John Abbott, Analyst

This is John Abbott on for Doug Leggate. Ezra, as your scale is getting more significant, it appears to be getting harder to move the needle on the value of the resource. You have about 27 years of inventory. The dividend seems to become a more critical part of market recognition and value. So our question is, how do you think about the evolution of the dividend, the dividend growth rate, and the dividend breakeven?

Ezra Yacob, Chairman and CEO

Yes, John, thanks for joining the call. It's good to hear from you. We are in complete agreement. We think the best marker for a blue-chip stock or a company of our scale and size should be reflected in a sustainable and growing regular dividend. That’s what we focus on, and we feel is the foundation of our cash return strategy. We raised our regular dividend by 7% last year. We've raised our regular dividend 2x the average as a compound annual growth rate since 2019. We've got 27 years of sustainable growing regular dividends. We grow it in concert with expanding margins. This means both growing top-line revenue and cash flow from operations while lowering the cost basis of the company. We also align this with a strong balance sheet as a backstop on that regular dividend. We agree with you, John. We want to see the dividend increasing and the yield decreasing.

John Abbott, Analyst

Appreciate it. For my second question, on cash taxes. At least for us, it was a little difficult hearing in the beginning when Ann was speaking. Could you talk about the AMT? Our impression was that you were already a full cash taxpayer. Is that correct? Could you discuss a little bit more detail on your cash tax outlook?

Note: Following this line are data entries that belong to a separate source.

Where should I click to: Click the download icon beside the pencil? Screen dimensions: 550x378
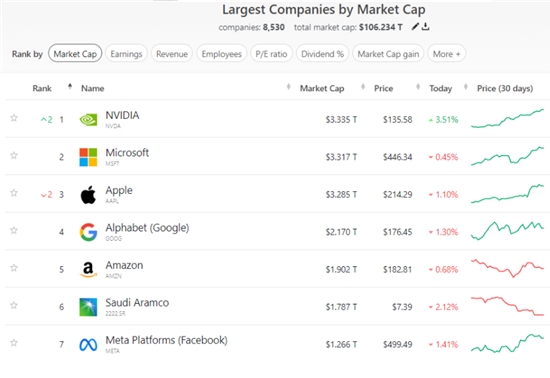[x=425, y=26]
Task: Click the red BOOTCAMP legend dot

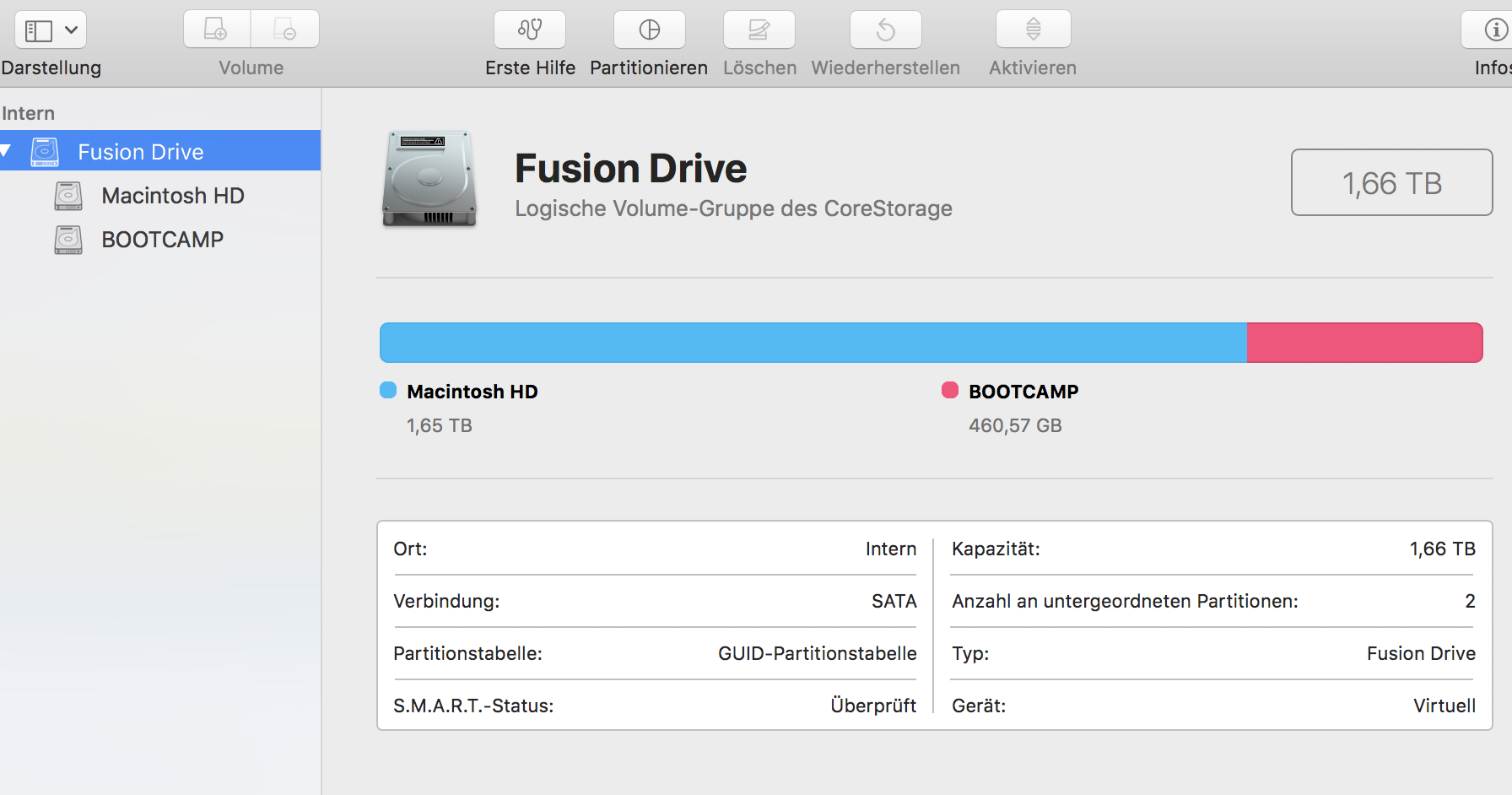Action: click(x=950, y=390)

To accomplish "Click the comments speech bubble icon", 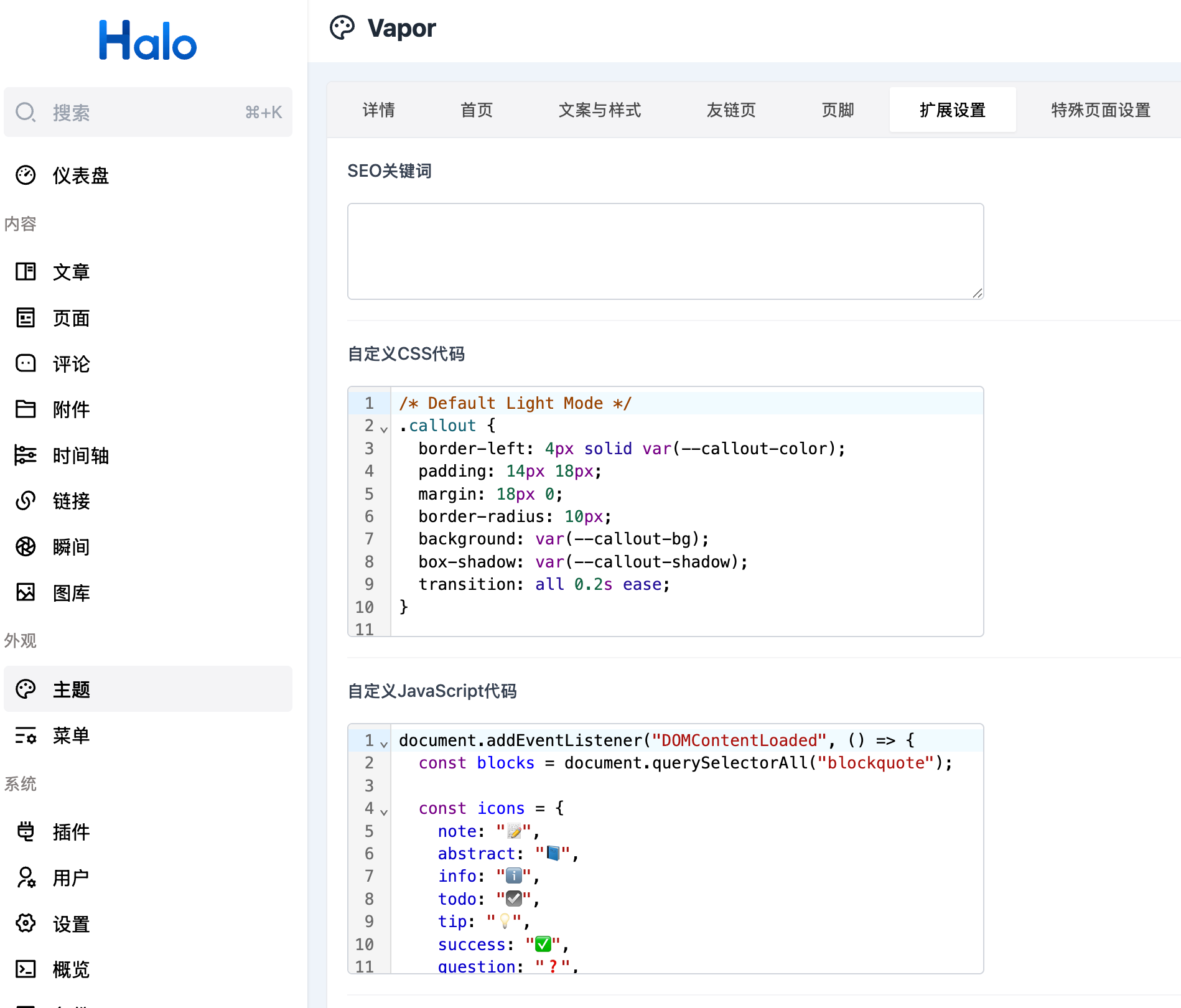I will coord(26,363).
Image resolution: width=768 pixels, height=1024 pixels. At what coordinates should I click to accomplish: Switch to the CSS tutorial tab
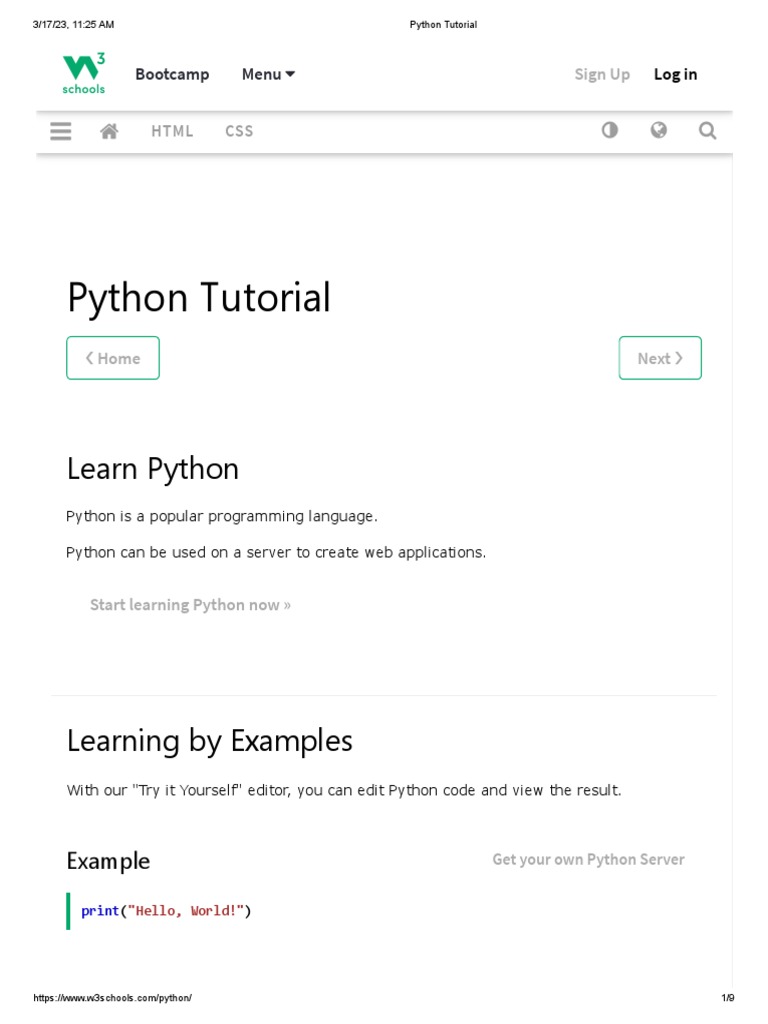point(239,131)
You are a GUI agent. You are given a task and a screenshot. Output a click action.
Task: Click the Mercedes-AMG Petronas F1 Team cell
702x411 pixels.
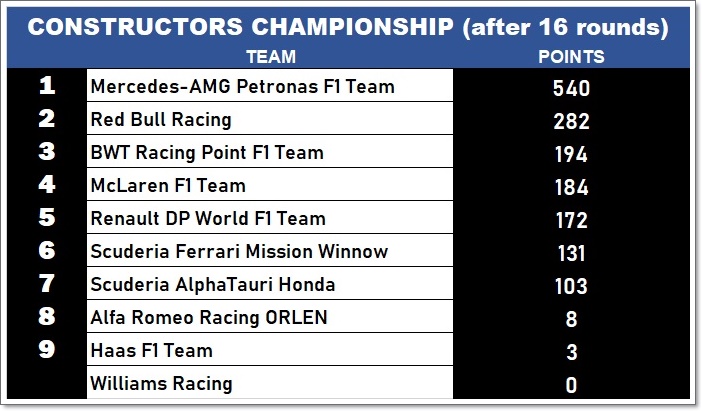270,85
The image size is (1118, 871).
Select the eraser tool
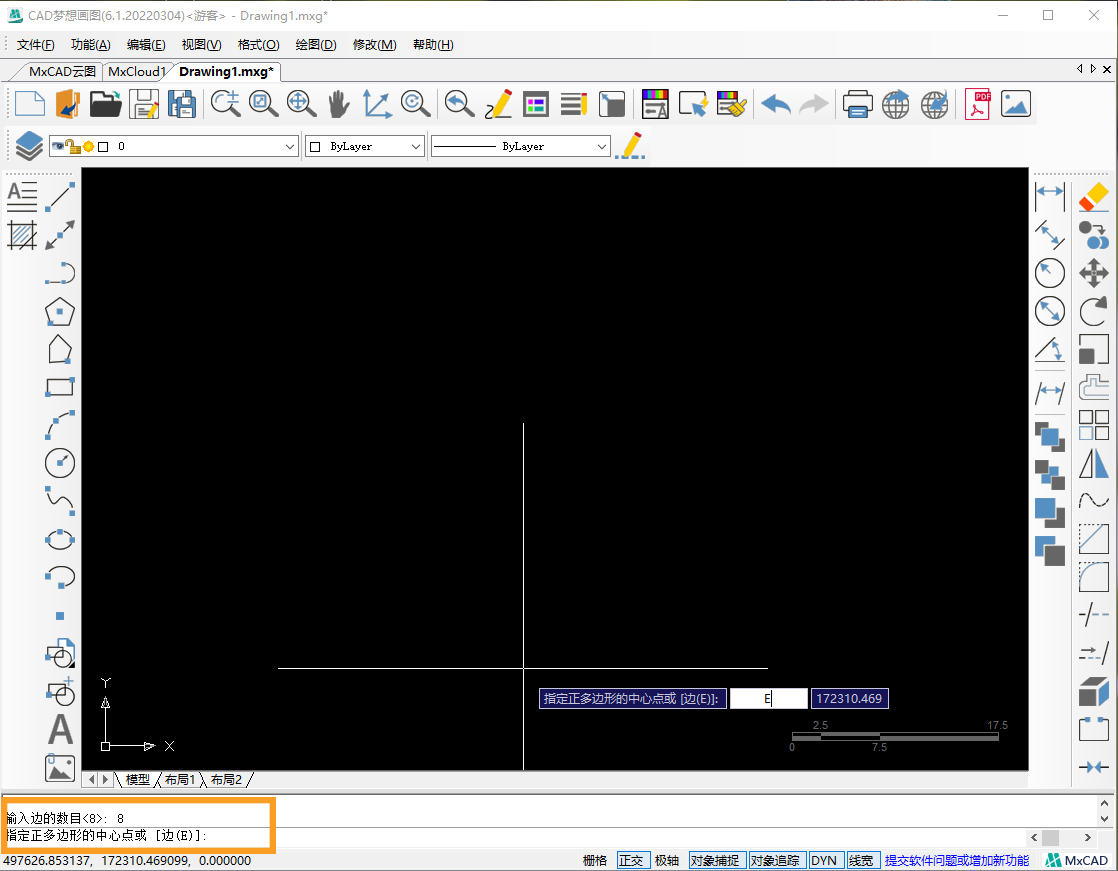click(x=1094, y=196)
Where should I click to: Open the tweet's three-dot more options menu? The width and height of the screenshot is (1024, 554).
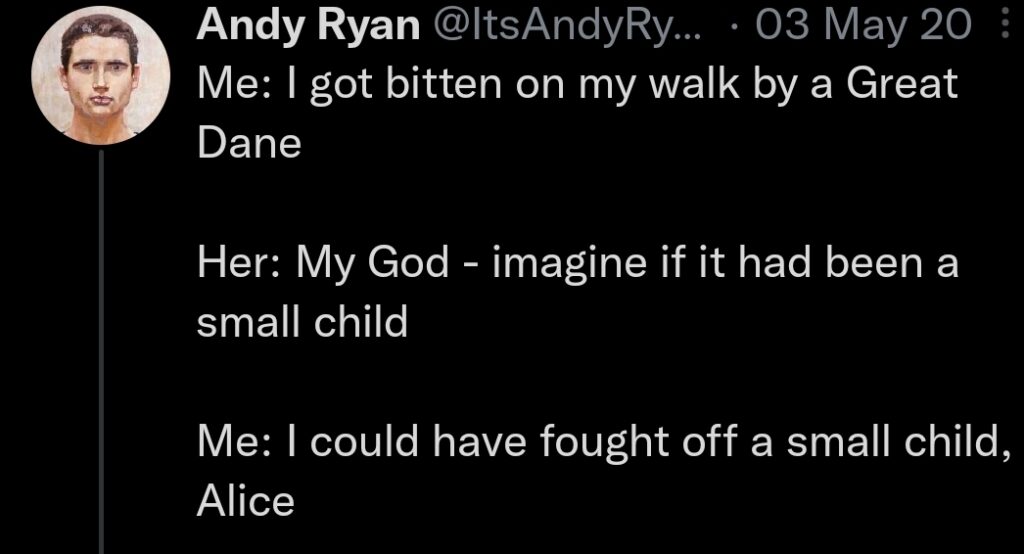pyautogui.click(x=1006, y=25)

Ann Janssen, Chief Financial Officer

Absolutely. This is Ann. Thanks for the question, John. Our current tax revision in 2024 included $212 million in alternative minimum tax credits, and those were fully exhausted when we exited 2024. So you're not going to see any impact of that in 2025. As a result, when you're looking at current tax increases, you’re going to see about a 15% increase in current taxes moving into 2025. Our guidance for 2025 does not contemplate any material or unusual items, so all things being equal, 2025 is a good proxy as we move forward.

Operator, Operator

This concludes our question-and-answer session. I would like to turn the conference back over to Mr. Yacob for any closing remarks.

Ezra Yacob, Chairman and CEO

Yes. Thank you. I just want to say we appreciate everyone's time today. We're very excited for 2025. I think our plan reflects an appropriate pace of investment to improve each of our assets year-over-year as well as the broader opportunities we see to build and improve our business. Disciplined reinvestment in the high-return multi-basin portfolio is how EOG continues to improve. It allows us to lower our breakevens as we add lower-cost reserves and ultimately enables us to optimize both near-term and long-term free cash flow generation. As always, thank you to our shareholders for your support and special thanks to our employees for delivering another exceptional quarter.

Operator, Operator

The conference has now concluded. Thank you for attending today's presentation. You may now disconnect.